Stored data:
----
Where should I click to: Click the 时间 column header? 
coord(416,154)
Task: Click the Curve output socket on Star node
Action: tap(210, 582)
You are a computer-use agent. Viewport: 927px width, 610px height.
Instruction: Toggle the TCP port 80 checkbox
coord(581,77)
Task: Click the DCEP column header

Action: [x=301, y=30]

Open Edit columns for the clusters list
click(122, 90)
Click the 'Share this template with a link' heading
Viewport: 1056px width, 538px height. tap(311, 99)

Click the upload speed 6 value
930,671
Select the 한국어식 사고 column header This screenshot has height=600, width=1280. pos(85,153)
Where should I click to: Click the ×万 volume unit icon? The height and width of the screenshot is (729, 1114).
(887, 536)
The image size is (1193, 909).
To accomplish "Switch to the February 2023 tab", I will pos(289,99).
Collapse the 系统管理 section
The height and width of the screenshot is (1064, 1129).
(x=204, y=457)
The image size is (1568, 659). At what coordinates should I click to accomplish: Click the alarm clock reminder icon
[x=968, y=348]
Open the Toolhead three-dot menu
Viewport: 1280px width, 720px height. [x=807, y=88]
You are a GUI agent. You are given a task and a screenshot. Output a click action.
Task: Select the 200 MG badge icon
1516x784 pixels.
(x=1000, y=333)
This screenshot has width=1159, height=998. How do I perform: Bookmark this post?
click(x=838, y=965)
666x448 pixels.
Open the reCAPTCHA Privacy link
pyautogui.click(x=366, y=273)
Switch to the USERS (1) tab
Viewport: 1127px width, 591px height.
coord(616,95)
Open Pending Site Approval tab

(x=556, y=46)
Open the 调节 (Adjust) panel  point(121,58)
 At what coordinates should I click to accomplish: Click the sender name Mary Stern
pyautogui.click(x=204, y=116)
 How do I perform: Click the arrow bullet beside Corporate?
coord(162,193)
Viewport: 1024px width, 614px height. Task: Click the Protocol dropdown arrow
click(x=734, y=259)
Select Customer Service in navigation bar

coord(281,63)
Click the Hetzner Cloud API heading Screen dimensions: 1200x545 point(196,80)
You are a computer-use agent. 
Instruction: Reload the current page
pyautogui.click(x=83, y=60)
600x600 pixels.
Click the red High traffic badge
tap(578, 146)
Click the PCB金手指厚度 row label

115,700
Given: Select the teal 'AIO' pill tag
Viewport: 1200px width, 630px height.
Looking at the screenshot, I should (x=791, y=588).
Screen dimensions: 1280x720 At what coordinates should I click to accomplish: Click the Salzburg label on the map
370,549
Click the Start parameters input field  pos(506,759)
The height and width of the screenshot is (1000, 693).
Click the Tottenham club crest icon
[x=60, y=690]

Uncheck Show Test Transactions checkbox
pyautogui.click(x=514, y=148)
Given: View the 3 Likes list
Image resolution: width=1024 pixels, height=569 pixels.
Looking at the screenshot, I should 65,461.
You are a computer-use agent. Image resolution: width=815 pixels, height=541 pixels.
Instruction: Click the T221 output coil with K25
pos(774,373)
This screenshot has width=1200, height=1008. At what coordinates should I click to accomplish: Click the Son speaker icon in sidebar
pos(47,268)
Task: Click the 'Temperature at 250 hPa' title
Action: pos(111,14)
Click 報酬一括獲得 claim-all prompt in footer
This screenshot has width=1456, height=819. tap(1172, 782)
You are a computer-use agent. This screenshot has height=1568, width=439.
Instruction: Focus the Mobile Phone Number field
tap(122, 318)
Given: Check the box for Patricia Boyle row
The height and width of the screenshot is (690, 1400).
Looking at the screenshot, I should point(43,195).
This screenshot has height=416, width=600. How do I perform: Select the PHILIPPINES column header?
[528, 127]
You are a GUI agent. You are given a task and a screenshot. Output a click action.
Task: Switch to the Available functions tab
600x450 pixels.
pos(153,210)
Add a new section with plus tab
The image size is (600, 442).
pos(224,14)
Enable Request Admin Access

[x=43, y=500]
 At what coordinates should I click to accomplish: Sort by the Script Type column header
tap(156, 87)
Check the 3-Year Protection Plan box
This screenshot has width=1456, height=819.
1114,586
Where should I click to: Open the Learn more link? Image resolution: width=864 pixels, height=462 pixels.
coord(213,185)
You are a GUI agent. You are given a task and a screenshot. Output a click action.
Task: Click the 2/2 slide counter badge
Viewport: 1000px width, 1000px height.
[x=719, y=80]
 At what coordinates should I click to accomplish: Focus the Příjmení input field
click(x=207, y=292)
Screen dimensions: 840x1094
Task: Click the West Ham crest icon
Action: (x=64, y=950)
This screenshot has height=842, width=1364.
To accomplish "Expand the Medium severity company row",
----
▸ **Work instruction**: The records above are to be printed in full, exactly as they appear.

▸ **Exercise result**:
Where should I click to: Click the 时间 column header? 
coord(416,154)
Task: Click the Curve output socket on Star node
Action: tap(210, 582)
You are a computer-use agent. Viewport: 927px width, 610px height.
Instruction: Toggle the TCP port 80 checkbox
coord(581,77)
Task: Click the DCEP column header

Action: [x=301, y=30]

Open Edit columns for the clusters list
click(122, 90)
Click the 'Share this template with a link' heading
Viewport: 1056px width, 538px height. tap(311, 99)

Click the upload speed 6 value
930,671
Select the 한국어식 사고 column header This screenshot has height=600, width=1280. pos(85,153)
Where should I click to: Click the ×万 volume unit icon? The height and width of the screenshot is (729, 1114).
(887, 536)
The image size is (1193, 909).
To accomplish "Switch to the February 2023 tab", I will pos(289,99).
Collapse the 系统管理 section
The height and width of the screenshot is (1064, 1129).
(x=204, y=457)
The image size is (1568, 659). At what coordinates should I click to accomplish: Click the alarm clock reminder icon
[x=968, y=348]
Open the Toolhead three-dot menu
Viewport: 1280px width, 720px height. [x=807, y=88]
You are a GUI agent. You are given a task and a screenshot. Output a click action.
Task: Select the 200 MG badge icon
1516x784 pixels.
(x=1000, y=333)
This screenshot has width=1159, height=998. How do I perform: Bookmark this post?
click(x=838, y=965)
666x448 pixels.
Open the reCAPTCHA Privacy link
pyautogui.click(x=366, y=273)
Switch to the USERS (1) tab
Viewport: 1127px width, 591px height.
coord(616,95)
Open Pending Site Approval tab

(x=556, y=46)
Open the 调节 (Adjust) panel  point(121,58)
 At what coordinates should I click to accomplish: Click the sender name Mary Stern
pyautogui.click(x=204, y=116)
 How do I perform: Click the arrow bullet beside Corporate?
coord(162,193)
Viewport: 1024px width, 614px height. Task: Click the Protocol dropdown arrow
click(x=734, y=259)
Select Customer Service in navigation bar

coord(281,63)
Click the Hetzner Cloud API heading Screen dimensions: 1200x545 point(196,80)
You are a computer-use agent. 
Instruction: Reload the current page
pyautogui.click(x=83, y=60)
600x600 pixels.
Click the red High traffic badge
tap(578, 146)
Click the PCB金手指厚度 row label

115,700
Given: Select the teal 'AIO' pill tag
Viewport: 1200px width, 630px height.
Looking at the screenshot, I should (x=791, y=588).
Screen dimensions: 1280x720 At what coordinates should I click to accomplish: Click the Salzburg label on the map
370,549
Click the Start parameters input field  pos(506,759)
The height and width of the screenshot is (1000, 693).
Click the Tottenham club crest icon
[x=60, y=690]

Uncheck Show Test Transactions checkbox
pyautogui.click(x=514, y=148)
Given: View the 3 Likes list
Image resolution: width=1024 pixels, height=569 pixels.
Looking at the screenshot, I should 65,461.
You are a computer-use agent. Image resolution: width=815 pixels, height=541 pixels.
Instruction: Click the T221 output coil with K25
pos(774,373)
This screenshot has width=1200, height=1008. At what coordinates should I click to accomplish: Click the Son speaker icon in sidebar
pos(47,268)
Task: Click the 'Temperature at 250 hPa' title
Action: pos(111,14)
Click 報酬一括獲得 claim-all prompt in footer
This screenshot has width=1456, height=819. tap(1172, 782)
You are a computer-use agent. This screenshot has height=1568, width=439.
Instruction: Focus the Mobile Phone Number field
tap(122, 318)
Given: Check the box for Patricia Boyle row
The height and width of the screenshot is (690, 1400).
Looking at the screenshot, I should point(43,195).
This screenshot has height=416, width=600. How do I perform: Select the PHILIPPINES column header?
[528, 127]
You are a GUI agent. You are given a task and a screenshot. Output a click action.
Task: Switch to the Available functions tab
600x450 pixels.
pos(153,210)
Add a new section with plus tab
The image size is (600, 442).
pos(224,14)
Enable Request Admin Access

[x=43, y=500]
 At what coordinates should I click to accomplish: Sort by the Script Type column header
tap(156, 87)
Check the 3-Year Protection Plan box
This screenshot has width=1456, height=819.
1114,586
Where should I click to: Open the Learn more link? Image resolution: width=864 pixels, height=462 pixels.
coord(213,185)
You are a GUI agent. You are given a task and a screenshot. Output a click action.
Task: Click the 2/2 slide counter badge
Viewport: 1000px width, 1000px height.
[x=719, y=80]
 At what coordinates should I click to accomplish: Focus the Příjmení input field
click(x=207, y=292)
Screen dimensions: 840x1094
Task: Click the West Ham crest icon
Action: (x=64, y=950)
This screenshot has height=842, width=1364.
To accomplish "Expand the Medium severity company row",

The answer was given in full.